Mobley was long considered one of the top prospects in the high school game, winning gold medals with USA Basketball at the FIBA U17 and U19 world championships in 2018 and 2019. He still managed to exceed expectations with the season he had, helping USC reach the NCAA tournament’s Elite Eight, where it lost to No. 1 overall seed and then-undefeated Gonzaga.
Despite the lessened premium NBA teams have placed on big men in recent years, Mobley is considered a prototype for what scouts look for in a modern big man. At 7 feet tall with a 7-foot-4 wingspan, Mobley is an extremely mobile and agile big man who regularly initiated USC’s offense by pushing the ball off the defensive glass and was often the Trojans’ most reliable passer and decision-maker in the half court. He has a soft touch around the basket, a shooting range that extends beyond the 3-point line and the ability to create his own offense from the perimeter, skills that will likely be honed into significant weapons as he matures physically and adds much-needed strength to his 215-pound frame.

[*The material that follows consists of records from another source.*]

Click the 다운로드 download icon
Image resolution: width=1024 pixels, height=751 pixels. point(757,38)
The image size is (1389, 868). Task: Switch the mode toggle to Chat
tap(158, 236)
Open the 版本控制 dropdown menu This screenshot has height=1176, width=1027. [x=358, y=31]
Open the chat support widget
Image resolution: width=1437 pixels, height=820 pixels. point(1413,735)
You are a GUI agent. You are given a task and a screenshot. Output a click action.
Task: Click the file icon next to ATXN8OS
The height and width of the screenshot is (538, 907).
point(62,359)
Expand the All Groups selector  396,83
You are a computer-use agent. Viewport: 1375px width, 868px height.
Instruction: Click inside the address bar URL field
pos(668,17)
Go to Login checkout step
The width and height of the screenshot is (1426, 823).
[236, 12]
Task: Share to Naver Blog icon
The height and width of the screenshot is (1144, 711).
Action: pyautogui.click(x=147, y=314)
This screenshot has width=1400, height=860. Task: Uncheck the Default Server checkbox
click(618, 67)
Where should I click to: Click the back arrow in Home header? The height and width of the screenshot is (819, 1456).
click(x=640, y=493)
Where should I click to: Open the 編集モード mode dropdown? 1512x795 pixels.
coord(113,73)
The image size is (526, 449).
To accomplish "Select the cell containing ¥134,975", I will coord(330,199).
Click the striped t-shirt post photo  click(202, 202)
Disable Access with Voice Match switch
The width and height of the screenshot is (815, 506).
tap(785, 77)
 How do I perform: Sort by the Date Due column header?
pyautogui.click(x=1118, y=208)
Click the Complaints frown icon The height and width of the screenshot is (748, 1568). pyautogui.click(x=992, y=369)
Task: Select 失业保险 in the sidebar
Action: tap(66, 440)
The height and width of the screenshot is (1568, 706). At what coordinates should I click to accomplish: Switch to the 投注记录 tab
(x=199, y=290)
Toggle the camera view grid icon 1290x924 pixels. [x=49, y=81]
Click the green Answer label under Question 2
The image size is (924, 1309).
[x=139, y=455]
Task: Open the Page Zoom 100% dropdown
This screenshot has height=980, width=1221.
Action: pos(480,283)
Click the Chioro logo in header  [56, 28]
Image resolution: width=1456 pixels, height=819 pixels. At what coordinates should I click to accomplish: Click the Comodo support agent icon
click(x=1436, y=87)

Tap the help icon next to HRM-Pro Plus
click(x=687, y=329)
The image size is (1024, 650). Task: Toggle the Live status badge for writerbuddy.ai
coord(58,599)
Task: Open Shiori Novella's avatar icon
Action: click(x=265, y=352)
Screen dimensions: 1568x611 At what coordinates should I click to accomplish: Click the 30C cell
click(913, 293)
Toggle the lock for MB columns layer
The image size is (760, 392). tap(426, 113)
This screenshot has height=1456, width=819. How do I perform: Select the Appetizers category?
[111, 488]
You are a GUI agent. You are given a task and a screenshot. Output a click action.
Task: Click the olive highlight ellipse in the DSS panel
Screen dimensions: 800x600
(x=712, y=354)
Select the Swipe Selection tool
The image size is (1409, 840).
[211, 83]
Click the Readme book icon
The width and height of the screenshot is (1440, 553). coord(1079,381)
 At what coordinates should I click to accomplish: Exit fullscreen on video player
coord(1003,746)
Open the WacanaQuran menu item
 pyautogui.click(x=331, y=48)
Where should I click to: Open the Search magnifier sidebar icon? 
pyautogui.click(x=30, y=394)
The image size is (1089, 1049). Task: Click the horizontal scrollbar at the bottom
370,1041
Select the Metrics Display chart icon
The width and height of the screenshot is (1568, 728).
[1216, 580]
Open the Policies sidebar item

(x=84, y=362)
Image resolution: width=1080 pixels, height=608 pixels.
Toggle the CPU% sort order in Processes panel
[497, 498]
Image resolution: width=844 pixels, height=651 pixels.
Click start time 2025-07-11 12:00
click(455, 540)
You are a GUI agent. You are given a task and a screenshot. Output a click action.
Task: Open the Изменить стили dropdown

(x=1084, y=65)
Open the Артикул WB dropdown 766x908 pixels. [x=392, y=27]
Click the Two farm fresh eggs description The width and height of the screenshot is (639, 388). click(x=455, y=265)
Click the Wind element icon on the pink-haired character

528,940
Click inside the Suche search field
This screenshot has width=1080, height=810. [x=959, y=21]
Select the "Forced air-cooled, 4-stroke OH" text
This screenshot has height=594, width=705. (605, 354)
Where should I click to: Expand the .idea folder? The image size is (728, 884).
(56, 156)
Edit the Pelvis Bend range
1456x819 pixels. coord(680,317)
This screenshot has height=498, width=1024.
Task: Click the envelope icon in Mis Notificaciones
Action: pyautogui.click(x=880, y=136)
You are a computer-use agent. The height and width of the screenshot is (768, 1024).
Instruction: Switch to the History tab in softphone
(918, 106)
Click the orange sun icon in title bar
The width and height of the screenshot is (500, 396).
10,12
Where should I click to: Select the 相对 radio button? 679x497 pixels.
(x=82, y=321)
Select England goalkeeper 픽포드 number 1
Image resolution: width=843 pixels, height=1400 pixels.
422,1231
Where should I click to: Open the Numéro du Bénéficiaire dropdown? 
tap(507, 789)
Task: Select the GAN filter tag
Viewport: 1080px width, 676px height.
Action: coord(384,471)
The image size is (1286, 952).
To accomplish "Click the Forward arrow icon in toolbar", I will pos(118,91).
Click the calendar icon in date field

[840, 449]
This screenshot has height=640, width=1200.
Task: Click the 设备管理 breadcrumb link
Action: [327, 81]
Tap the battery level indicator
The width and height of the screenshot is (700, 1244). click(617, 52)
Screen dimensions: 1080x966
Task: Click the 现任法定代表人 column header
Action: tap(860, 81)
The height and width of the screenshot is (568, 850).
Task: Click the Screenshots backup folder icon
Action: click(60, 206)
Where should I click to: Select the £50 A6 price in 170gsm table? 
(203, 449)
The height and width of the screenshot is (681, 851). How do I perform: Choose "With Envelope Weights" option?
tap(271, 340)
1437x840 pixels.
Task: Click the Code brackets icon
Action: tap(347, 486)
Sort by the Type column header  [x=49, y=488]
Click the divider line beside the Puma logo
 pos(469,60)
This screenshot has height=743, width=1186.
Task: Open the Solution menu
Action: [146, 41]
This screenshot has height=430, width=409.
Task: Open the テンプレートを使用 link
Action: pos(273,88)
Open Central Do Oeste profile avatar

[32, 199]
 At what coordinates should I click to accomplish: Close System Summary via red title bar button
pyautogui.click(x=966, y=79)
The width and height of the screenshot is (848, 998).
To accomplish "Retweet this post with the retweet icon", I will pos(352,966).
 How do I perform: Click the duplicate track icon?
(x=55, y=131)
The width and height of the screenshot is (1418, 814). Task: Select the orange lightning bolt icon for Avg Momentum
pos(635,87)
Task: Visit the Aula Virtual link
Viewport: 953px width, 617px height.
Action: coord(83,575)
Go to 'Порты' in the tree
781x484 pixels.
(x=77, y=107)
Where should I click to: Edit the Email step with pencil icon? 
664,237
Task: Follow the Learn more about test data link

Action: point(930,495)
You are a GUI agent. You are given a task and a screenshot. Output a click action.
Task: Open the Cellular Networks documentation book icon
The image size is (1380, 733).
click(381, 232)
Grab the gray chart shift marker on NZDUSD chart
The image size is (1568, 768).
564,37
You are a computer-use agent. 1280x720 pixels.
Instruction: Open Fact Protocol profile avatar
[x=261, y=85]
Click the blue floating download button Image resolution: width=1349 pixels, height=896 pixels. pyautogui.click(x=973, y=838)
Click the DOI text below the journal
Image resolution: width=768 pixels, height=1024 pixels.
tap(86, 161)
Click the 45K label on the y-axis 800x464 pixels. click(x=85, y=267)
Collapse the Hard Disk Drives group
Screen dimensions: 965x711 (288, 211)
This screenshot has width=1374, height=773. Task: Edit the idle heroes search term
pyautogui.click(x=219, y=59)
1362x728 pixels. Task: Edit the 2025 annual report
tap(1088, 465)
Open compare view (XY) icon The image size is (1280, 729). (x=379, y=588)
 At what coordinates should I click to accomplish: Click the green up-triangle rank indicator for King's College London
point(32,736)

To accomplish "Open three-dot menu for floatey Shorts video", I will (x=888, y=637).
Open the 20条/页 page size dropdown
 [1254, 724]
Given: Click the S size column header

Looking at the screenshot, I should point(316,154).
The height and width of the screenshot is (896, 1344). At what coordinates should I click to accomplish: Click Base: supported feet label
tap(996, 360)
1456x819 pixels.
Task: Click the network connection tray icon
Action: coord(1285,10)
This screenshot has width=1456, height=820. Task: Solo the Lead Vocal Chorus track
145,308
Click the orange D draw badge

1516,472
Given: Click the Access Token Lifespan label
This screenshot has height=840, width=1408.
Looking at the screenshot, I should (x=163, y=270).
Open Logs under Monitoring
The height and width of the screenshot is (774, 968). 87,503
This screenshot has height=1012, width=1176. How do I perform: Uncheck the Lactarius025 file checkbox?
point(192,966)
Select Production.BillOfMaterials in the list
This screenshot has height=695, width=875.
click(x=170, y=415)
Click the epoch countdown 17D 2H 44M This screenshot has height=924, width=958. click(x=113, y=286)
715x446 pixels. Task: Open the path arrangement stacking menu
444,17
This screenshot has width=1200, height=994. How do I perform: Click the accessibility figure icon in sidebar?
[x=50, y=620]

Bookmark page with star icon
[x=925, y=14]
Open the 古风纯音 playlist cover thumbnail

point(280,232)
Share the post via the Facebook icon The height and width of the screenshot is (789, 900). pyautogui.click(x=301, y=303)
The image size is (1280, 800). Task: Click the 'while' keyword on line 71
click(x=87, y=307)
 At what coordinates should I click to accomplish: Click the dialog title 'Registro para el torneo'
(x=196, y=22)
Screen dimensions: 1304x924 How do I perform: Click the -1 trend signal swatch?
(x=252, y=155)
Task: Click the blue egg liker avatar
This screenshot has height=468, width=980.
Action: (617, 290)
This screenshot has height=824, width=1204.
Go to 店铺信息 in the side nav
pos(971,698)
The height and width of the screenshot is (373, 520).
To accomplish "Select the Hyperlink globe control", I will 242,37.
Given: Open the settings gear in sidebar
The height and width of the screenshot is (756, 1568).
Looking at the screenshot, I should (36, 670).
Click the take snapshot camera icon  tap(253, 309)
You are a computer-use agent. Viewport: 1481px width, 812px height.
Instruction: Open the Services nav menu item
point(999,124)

While Mobley’s offensive game generates significant long-term intrigue, it’s his defense that is currently his calling card. He anchored one of the strongest defenses in the college game with his ability to cover ground seamlessly from the perimeter to the interior and protect the rim with outstanding timing and instincts, one of the main reasons USC was able to reach the Elite Eight by allowing just 55 points per game in its first three contests.
In most years, Mobley would be considered a favorite for the No. 1 pick, but the season Oklahoma State’s Cade Cunningham had and his fit as a 6-8 do-it-all point guard might prove too difficult to overcome on draft night, currently scheduled for July 29.